C2S is a recently considered single, simplified measure of cervical deformity, similar to the T1S-CL measure. Shen et al. [30] showed that a greater C2S was associated with the presence of preoperative adjacent segmental pathology. C2S can adequately describe cervical deformity because of the association between O-C2A and CL, and both are closely related [31]. Similarly, a similar trend as well as a significant correlation between C2S and T1S-CL was observed in both type I and type II groups in this study. The results suggest that the different number of replacement segments in HS does not affect the correlation between T1S-CL and C2S, and both are well-balanced. Furthermore, this study also indicates that CL is negatively correlated with T1S-CL, C2S and O-C2A, while T1S is positively correlated with T1S-CL.

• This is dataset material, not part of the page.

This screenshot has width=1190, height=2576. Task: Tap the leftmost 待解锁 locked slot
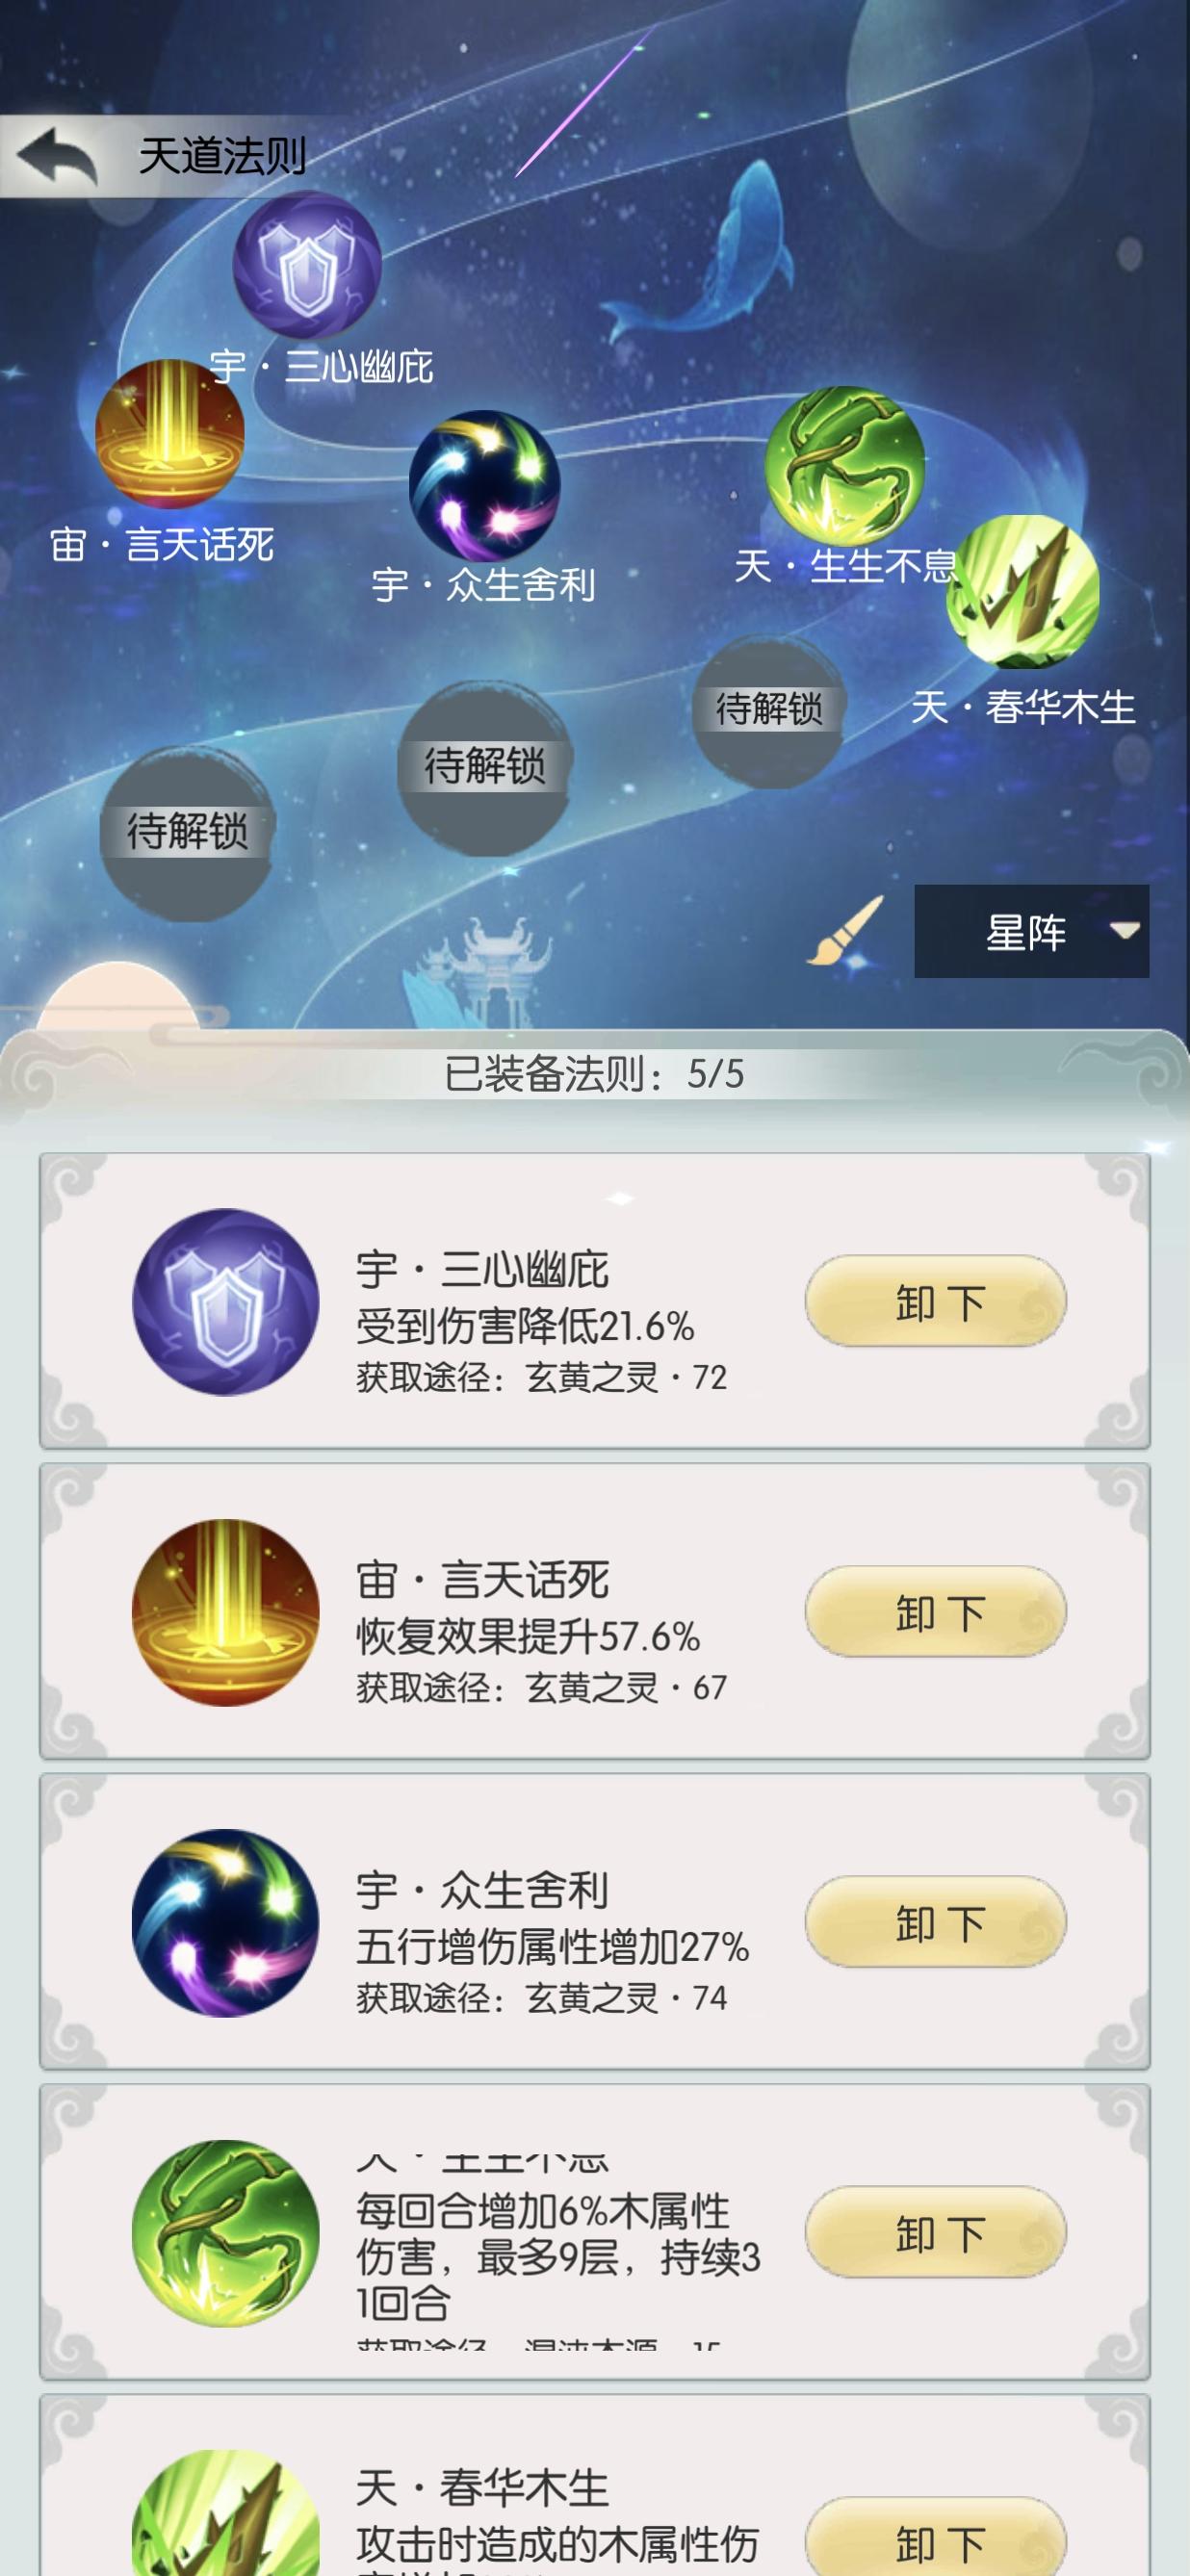click(x=187, y=832)
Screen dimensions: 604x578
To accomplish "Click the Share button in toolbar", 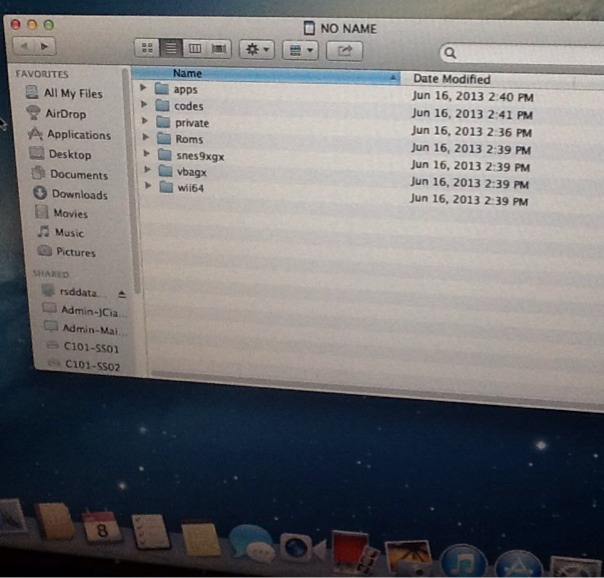I will tap(345, 49).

Due to the presence of both CDA and ACDF surgical segments in HS, the associated complications exhibit two distinct characteristics. The current study provides a summary of the typical complications experienced by patients. However, no statistically significant differences were observed, likely due to limitations in sample size. Several studies have failed to demonstrate a significant impact of HO on patient outcomes, and furthermore, HO did not influence postoperative cervical alignment [32, 33]. Hence, the clinical and radiographic implications of HO remain elusive. Although high HO rates do not significantly alter cervical sagittal parameters in the short term, they may pose a concern for disrupting cervical alignment in the long term, as suggested by the findings of this study. Therefore, it may be necessary to conduct large-scale studies with longer follow-up periods in order to gain a better understanding of how the loss of segmental mobility caused by HO affects cervical spine alignment.

This study has several limitations. Firstly, as a retrospective, single-center study, there may have been differences in surgery indications between groups and nonuniform baselines which could lead to potential biases. In addition, the mean age of the patients in each group varied, which may have biased the results. Second, the sample size was relatively small, especially for patients in the type II group undergoing HS, and the follow-up period was relatively short. Third, only the Zero-P and Prestige-LP systems were included in the study. In the future, prospective, multicenter, large-scale studies with different prostheses should be conducted to confirm these results. Fourth, the focus of this study was the radiological results of HS; therefore, its clinical outcomes were not considered.

Conclusions

Most improvements in cervical sagittal alignment (CL, SA, T1S, SVA, T1S-CL, C2S, O-C2A, and segmental ROM) were observed in all three groups postoperatively. HS was more advantageous than ACDF in the maintenance of postoperative CL and SA. Thus, three-level HS may be better for maintaining cervical curvature. The number of replacement segments differed in those who underwent HS but did not affect the correlation between T1S-CL and C2S, both of which are well balanced.